Larry Jaster made appearances in both the 1967 and 1968 World Series. It was during Game 6 of the 1968 series that he surrendered a grand slam to Jim Northrup. Detroit went on to win the game 13–1, and the series four games to three after being down three games to one.

After the World Series, Jaster was drafted 47th overall by the Montreal Expos in the 1968 MLB expansion draft. He made history on April 14, 1969 by throwing the first pitch in a Major League regular season game in Canada. The Expos defeated Jaster's former team, the Cardinals, 8–7 at Jarry Park that day. Jaster, who gave up seven runs (only two of which were earned) in 3.2 innings of pitching, did not get the decision.

Jaster made six of his eight career errors while playing for Montreal. He finished the 1969 season with a .684 fielding percentage.

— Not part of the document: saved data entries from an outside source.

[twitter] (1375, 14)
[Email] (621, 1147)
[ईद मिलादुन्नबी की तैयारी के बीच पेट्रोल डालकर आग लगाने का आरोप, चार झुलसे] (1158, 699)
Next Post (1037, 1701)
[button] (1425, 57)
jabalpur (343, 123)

After the 1969 season was over, Jaster was sent to the Atlanta Braves in exchange for pitcher Jim Britton and minor league catcher Don Johnson.

Jaster was only twenty-eight years old when he played his last MLB game on October 4, 1972. After that he played two more years of professional baseball with the Richmond Braves.

After his playing days were over, Jaster has worked as a minor league pitching coach or pitching coordinator in the Atlanta Braves and Baltimore Orioles organizations. At present he lives in West Palm Beach, Florida.